Internationally, mandatory folic acid fortification interventions are based on country-specific target intakes, risk-assessment and consumption patterns, and range from 140-220 μg folic acid/100 g cereal-grain product [34
]. Our proposed fortification level of 160 μg folic acid/100 g bread to achieve a targeted mean additional intake of 140 μg/d in childbearing-age women is therefore not unreasonable, although dietary modeling for the entire population would be necessary to ensure folic acid intakes remain within acceptable levels. In Australia, folic acid intakes from voluntarily fortified foods are estimated to be higher than those in New Zealand, and mandatory folic acid fortification of bread (200 μg per 100 g flour, equivalent to 120 μg per 100 g bread) was introduced in September 2009 [11
]. Mean red cell folate levels measured in a large sample of Australians undergoing diagnostic blood tests increased from 881 nmol/L prior to mandatory fortification to 1071 nmol/L in the year ended April 2010 [35
]. In a randomised controlled trial designed to mimic intended folic acid intakes of the proposed fortification program in New Zealand, participating reproductive-aged women had a baseline mean red cell folate level of 753 nmol/L [36
]. Following 40 weeks folic acid supplementation at 140 μg/d, mean red cell folate levels rose to 1111 nmol/L [36
]. These findings show that mandatory folic acid fortification in Australia at the current level and in New Zealand at its intended intake level (140 μg/d) is successful in raising red cell folate levels to those associated with the maximal reduction in NTD risk (906 nmol/L) [37
Several limitations in our study merit discussion, such as its retrospective design with reliance on memory of past bread intake. Moreover, we did not formally validate our survey questions for assessing the habitual bread consumption over the defined periods of time. Underreporting of energy intakes occurs more frequently among non-pregnant women than men, and underreporting of energy intakes in pregnancy has recently been correlated with socio-demographic status [38
]. Underreporting of bread consumption may thus have lead to an underestimation of folic acid intakes, which may have occurred differentially according to socio-demographic subgroup, potentially attenuating or exacerbating estimated differences in folic acid intake between groups. However, the anonymous, self-administered nature of the survey and its completion prior to discharge may have lessened under-reporting and incorrect recall, respectively.
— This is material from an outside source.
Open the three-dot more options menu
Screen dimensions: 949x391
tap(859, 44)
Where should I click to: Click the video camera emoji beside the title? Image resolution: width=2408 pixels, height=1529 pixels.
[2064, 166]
In addition, retrospective nutrient intakes in pregnancy have been reported elsewhere to have a validity similar to those conducted in the general populace [39
]. While a lower proportion of Māori and Pacific women participated than would be expected given national data, this was due to the non-inclusion of hospitals in the Northland region, where a large proportion of people identifying themselves as Māori and Pacific reside [40
]. Weighting by age and ethnicity resolved these differences in ethnic representation, thus there are no reasons to expect this to have affected our estimation of folic acid intakes.